§ **TASKS AND EXERCISES**:
(a) According to the text on neighborhoods and child poverty, what position does Andria Lazaga hold?
(b) Repeat the text on neighborhoods and child poverty word for word, starting with "This tenet of" and going on through "like never before.".
(c) Decide whether each statement agrees with the text on neighborhoods and child poverty. Answer yes or no, and quote the words from the text that settle it.
(i) The research described in the article uses data from the Census Bureau and from researchers at Harvard and Brown universities.
(ii) Purpose Built Communities has worked with neighborhoods for fewer than ten years.
(iii) Emily Badger is the only author of the New York Times article.

This tenet of our work was brought into sharp focus in a recent article in The New York Times, “Detailed New National Maps Show How Neighborhoods Shape Children for Life,” by Emily Badger and Quoctrung Bui. The article highlights data from the Census Bureau and researchers at Harvard and Brown universities that offer a long view of what happens to children who grow up in areas of poverty. The research is presented at a hyper-local scale, leveraging data to track what happens in individual neighborhoods like never before.

Metro Area Maps – Expected adult household
income for poor children
Source: The Opportunity Atlas

From the article, “I believe the results of the data, but we all wish we knew what the distinguishing attributes are, so that we could build them in other neighborhoods,” said Andria Lazaga, the director of policy and strategic initiatives with the Seattle Housing Authority. “That’s the dream — to figure that out.”

At Purpose Built Communities, our work with neighborhoods across the country for more than 20 years indicates that it isn’t just affordable housing or jobs or education or access to healthcare, but all of those attributes and more that determine whether a neighborhood is a place that perpetuates poverty or helps people achieve more than previous generations. The variables that influence place-based poverty are interdependent. Fundamentally reshaping a neighborhood to increase opportunity involves bringing a holistic and concurrent approach to mixed-income housing, high-quality cradle-to-college education resources and health and wellness services and infrastructure like clinics and gathering spaces like parks, all envisioned and executed in deep and ongoing collaboration with those who live in the neighborhood. Some of the outcomes of this approach are the building social capital that increases economic mobility and improved health outcomes for everyone.

§ **INFORMATION**:
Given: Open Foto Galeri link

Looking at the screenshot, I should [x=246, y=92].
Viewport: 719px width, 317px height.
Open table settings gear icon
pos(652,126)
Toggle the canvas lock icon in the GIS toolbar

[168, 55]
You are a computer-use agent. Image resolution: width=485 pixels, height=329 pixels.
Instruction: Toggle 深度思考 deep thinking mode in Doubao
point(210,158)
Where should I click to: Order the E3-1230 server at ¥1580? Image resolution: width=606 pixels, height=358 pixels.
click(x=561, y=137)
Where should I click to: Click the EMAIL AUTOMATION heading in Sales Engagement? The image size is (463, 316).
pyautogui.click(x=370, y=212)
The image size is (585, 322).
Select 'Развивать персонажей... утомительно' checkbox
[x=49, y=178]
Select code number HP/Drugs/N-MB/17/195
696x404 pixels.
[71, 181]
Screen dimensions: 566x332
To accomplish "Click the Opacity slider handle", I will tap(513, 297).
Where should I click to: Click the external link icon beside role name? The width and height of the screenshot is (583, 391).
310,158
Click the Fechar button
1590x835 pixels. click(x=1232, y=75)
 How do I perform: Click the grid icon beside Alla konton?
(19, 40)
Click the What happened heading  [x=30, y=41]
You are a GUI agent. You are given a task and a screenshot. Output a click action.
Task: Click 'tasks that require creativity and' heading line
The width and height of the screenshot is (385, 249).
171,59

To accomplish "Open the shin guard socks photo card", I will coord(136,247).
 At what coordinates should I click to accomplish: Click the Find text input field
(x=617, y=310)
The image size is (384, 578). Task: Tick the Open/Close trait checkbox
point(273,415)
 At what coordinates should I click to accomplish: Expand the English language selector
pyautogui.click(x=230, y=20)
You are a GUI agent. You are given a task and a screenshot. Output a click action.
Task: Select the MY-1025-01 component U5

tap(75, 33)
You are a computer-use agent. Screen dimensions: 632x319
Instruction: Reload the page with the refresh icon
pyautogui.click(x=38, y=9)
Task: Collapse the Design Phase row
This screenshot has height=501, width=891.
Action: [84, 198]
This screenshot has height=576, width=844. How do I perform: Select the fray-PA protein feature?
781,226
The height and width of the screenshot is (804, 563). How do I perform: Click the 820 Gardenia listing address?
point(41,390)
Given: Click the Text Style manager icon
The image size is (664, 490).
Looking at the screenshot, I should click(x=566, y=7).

§ **TASK-BY-TASK RESULTS**:
(a) Director of policy and strategic initiatives with the Seattle Housing Authority.

(b)
This tenet of our work was brought into sharp focus in a recent article in The New York Times, “Detailed New National Maps Show How Neighborhoods Shape Children for Life,” by Emily Badger and Quoctrung Bui. The article highlights data from the Census Bureau and researchers at Harvard and Brown universities that offer a long view of what happens to children who grow up in areas of poverty. The research is presented at a hyper-local scale, leveraging data to track what happens in individual neighborhoods like never before.

(c)
(i) Yes: "data from the Census Bureau and researchers at Harvard and Brown universities"
(ii) No: "our work with neighborhoods across the country for more than 20 years"
(iii) No: "by Emily Badger and Quoctrung Bui"